- [Exercise brief]
Transcribe the records below line by line, exactly as they read.

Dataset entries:
┄┄┄┄┄┄

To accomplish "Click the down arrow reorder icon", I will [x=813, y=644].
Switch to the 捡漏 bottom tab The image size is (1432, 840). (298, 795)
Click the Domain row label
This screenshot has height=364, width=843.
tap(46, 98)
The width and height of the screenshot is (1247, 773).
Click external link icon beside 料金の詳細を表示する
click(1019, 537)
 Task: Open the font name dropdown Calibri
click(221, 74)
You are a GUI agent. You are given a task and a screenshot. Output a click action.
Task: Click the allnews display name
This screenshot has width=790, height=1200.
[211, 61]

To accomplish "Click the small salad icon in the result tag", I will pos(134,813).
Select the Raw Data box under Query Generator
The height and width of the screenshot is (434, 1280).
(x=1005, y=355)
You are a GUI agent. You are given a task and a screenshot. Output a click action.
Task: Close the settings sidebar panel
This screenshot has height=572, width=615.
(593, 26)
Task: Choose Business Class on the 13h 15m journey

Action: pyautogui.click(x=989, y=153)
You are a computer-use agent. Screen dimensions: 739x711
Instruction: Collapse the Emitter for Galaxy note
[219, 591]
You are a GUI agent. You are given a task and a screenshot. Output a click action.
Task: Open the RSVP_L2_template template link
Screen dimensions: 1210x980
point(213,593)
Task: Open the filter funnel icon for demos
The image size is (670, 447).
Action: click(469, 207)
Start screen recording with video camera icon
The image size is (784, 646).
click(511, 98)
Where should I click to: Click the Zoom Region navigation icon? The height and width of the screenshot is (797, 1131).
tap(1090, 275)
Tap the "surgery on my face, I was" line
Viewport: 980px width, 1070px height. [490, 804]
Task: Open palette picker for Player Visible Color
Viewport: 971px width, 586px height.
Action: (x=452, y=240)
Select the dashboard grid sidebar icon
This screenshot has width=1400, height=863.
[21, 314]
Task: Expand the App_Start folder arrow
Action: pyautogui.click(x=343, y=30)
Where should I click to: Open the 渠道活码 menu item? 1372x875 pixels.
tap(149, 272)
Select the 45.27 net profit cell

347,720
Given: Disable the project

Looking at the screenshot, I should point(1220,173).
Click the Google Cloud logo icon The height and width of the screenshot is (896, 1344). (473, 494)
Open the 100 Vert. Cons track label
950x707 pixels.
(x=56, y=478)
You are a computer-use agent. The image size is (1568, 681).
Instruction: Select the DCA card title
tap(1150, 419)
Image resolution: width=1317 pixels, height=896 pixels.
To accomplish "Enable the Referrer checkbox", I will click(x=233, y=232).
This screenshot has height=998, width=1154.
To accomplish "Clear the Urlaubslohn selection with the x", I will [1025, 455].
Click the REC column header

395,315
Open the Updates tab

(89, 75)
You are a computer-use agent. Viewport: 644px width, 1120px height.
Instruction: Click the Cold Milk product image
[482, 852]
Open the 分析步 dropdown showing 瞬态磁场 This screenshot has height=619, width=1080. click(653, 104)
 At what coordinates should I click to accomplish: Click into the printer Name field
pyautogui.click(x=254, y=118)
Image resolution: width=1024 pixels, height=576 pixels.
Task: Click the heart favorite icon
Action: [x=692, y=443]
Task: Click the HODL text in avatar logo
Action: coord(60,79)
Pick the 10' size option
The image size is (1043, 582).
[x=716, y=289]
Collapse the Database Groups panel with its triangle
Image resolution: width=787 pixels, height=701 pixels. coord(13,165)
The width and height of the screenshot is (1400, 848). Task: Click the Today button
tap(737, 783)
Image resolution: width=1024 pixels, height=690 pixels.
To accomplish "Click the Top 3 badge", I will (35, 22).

┄┄┄┄┄┄

- [Response]
To accomplish "Click the down arrow reorder icon", I will [x=813, y=644].
Switch to the 捡漏 bottom tab The image size is (1432, 840). (298, 795)
Click the Domain row label
This screenshot has height=364, width=843.
tap(46, 98)
The width and height of the screenshot is (1247, 773).
Click external link icon beside 料金の詳細を表示する
click(1019, 537)
 Task: Open the font name dropdown Calibri
click(221, 74)
You are a GUI agent. You are given a task and a screenshot. Output a click action.
Task: Click the allnews display name
This screenshot has width=790, height=1200.
[211, 61]

To accomplish "Click the small salad icon in the result tag", I will pos(134,813).
Select the Raw Data box under Query Generator
The height and width of the screenshot is (434, 1280).
(x=1005, y=355)
You are a GUI agent. You are given a task and a screenshot. Output a click action.
Task: Close the settings sidebar panel
This screenshot has height=572, width=615.
(593, 26)
Task: Choose Business Class on the 13h 15m journey

Action: pyautogui.click(x=989, y=153)
You are a computer-use agent. Screen dimensions: 739x711
Instruction: Collapse the Emitter for Galaxy note
[219, 591]
You are a GUI agent. You are given a task and a screenshot. Output a click action.
Task: Open the RSVP_L2_template template link
Screen dimensions: 1210x980
point(213,593)
Task: Open the filter funnel icon for demos
The image size is (670, 447).
Action: click(469, 207)
Start screen recording with video camera icon
The image size is (784, 646).
click(511, 98)
Where should I click to: Click the Zoom Region navigation icon? The height and width of the screenshot is (797, 1131).
tap(1090, 275)
Tap the "surgery on my face, I was" line
Viewport: 980px width, 1070px height. [490, 804]
Task: Open palette picker for Player Visible Color
Viewport: 971px width, 586px height.
Action: (x=452, y=240)
Select the dashboard grid sidebar icon
This screenshot has width=1400, height=863.
[21, 314]
Task: Expand the App_Start folder arrow
Action: pyautogui.click(x=343, y=30)
Where should I click to: Open the 渠道活码 menu item? 1372x875 pixels.
tap(149, 272)
Select the 45.27 net profit cell

347,720
Given: Disable the project

Looking at the screenshot, I should point(1220,173).
Click the Google Cloud logo icon The height and width of the screenshot is (896, 1344). (473, 494)
Open the 100 Vert. Cons track label
950x707 pixels.
(x=56, y=478)
You are a computer-use agent. The image size is (1568, 681).
Instruction: Select the DCA card title
tap(1150, 419)
Image resolution: width=1317 pixels, height=896 pixels.
To accomplish "Enable the Referrer checkbox", I will click(x=233, y=232).
This screenshot has height=998, width=1154.
To accomplish "Clear the Urlaubslohn selection with the x", I will [1025, 455].
Click the REC column header

395,315
Open the Updates tab

(89, 75)
You are a computer-use agent. Viewport: 644px width, 1120px height.
Instruction: Click the Cold Milk product image
[482, 852]
Open the 分析步 dropdown showing 瞬态磁场 This screenshot has height=619, width=1080. click(653, 104)
 At what coordinates should I click to accomplish: Click into the printer Name field
pyautogui.click(x=254, y=118)
Image resolution: width=1024 pixels, height=576 pixels.
Task: Click the heart favorite icon
Action: [x=692, y=443]
Task: Click the HODL text in avatar logo
Action: coord(60,79)
Pick the 10' size option
The image size is (1043, 582).
[x=716, y=289]
Collapse the Database Groups panel with its triangle
Image resolution: width=787 pixels, height=701 pixels. coord(13,165)
The width and height of the screenshot is (1400, 848). Task: Click the Today button
tap(737, 783)
Image resolution: width=1024 pixels, height=690 pixels.
To accomplish "Click the Top 3 badge", I will (35, 22).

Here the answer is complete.